[Given records Boundary: Start]
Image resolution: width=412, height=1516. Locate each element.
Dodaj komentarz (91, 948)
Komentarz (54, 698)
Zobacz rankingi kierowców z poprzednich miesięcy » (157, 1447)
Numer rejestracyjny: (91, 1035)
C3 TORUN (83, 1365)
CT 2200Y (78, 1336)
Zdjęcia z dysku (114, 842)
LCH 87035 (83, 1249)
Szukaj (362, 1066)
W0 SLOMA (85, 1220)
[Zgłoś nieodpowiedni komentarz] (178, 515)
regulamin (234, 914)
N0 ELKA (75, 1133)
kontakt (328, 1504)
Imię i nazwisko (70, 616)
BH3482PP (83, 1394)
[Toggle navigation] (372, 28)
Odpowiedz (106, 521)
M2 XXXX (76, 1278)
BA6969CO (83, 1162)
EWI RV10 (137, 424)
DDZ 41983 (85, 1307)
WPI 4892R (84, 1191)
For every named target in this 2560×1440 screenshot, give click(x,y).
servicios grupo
[Given records Boundary: End]
[Given records Boundary: Start]
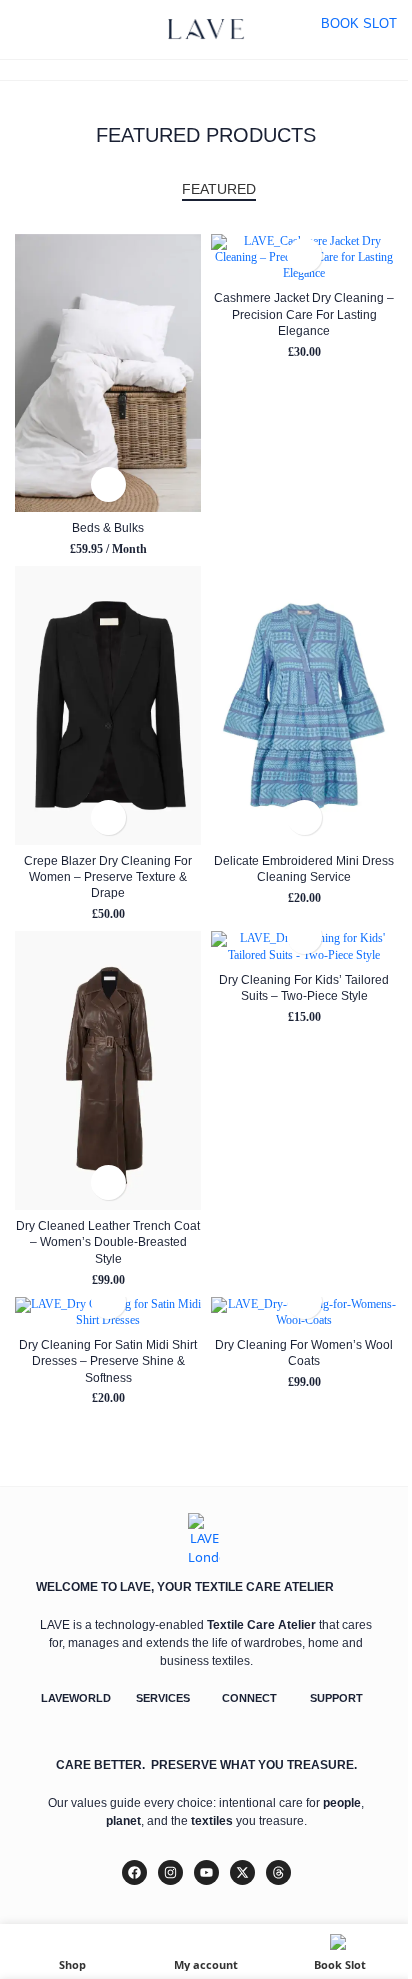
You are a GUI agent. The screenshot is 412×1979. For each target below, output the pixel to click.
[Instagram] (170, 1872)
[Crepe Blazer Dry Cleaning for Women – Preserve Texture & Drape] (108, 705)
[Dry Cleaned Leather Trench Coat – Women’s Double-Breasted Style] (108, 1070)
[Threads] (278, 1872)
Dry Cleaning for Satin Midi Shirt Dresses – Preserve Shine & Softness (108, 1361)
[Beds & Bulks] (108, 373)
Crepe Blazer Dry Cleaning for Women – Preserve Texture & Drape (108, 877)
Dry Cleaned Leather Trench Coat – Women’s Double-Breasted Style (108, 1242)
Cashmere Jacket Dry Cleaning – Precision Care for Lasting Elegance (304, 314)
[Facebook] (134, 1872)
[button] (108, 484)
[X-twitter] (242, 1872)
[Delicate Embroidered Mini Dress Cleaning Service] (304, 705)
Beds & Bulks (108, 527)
[Given records Boundary: End]
[Given records Boundary: Start]
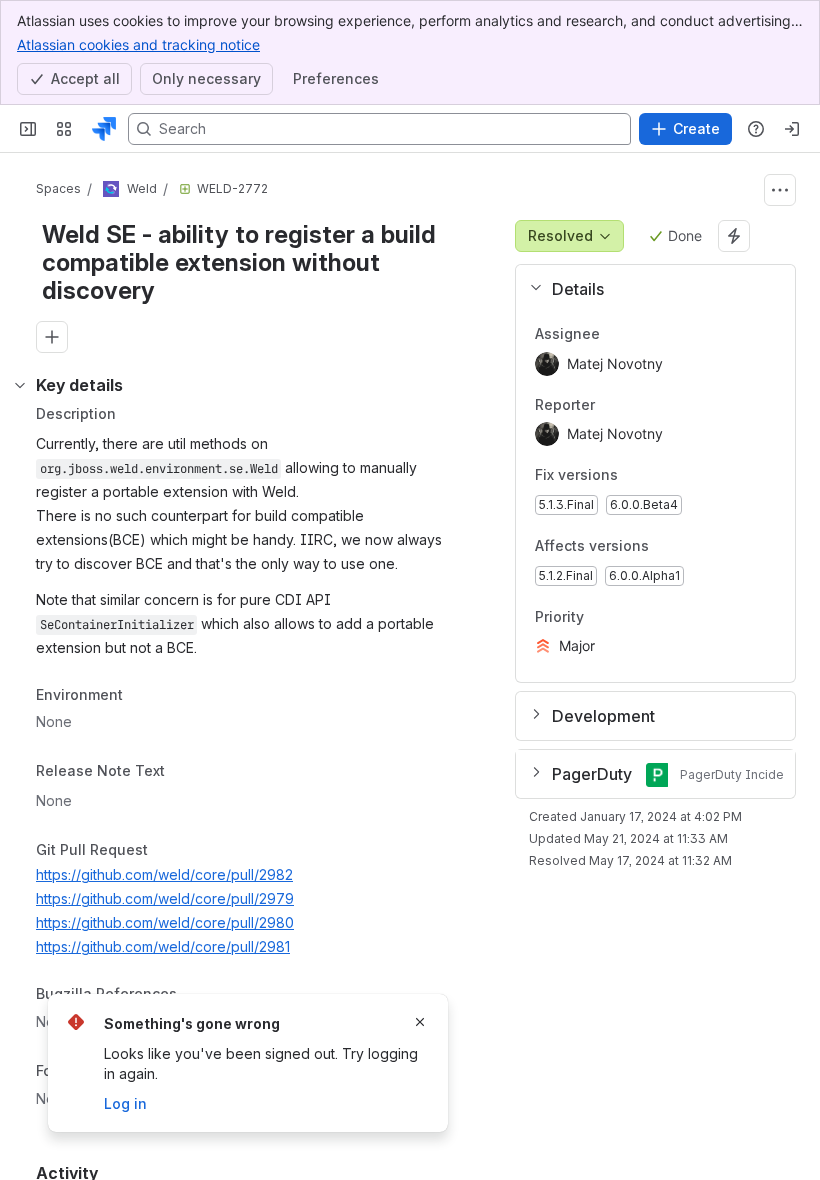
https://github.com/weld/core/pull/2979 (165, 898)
[Given records Boundary: End]
- [To do]:
Search the data for "Texture". Copy each line that has it.

- [Task response]:
[Crepe Blazer Dry Cleaning for Women – Preserve Texture & Drape] (108, 705)
Crepe Blazer Dry Cleaning for Women – Preserve Texture & Drape (108, 877)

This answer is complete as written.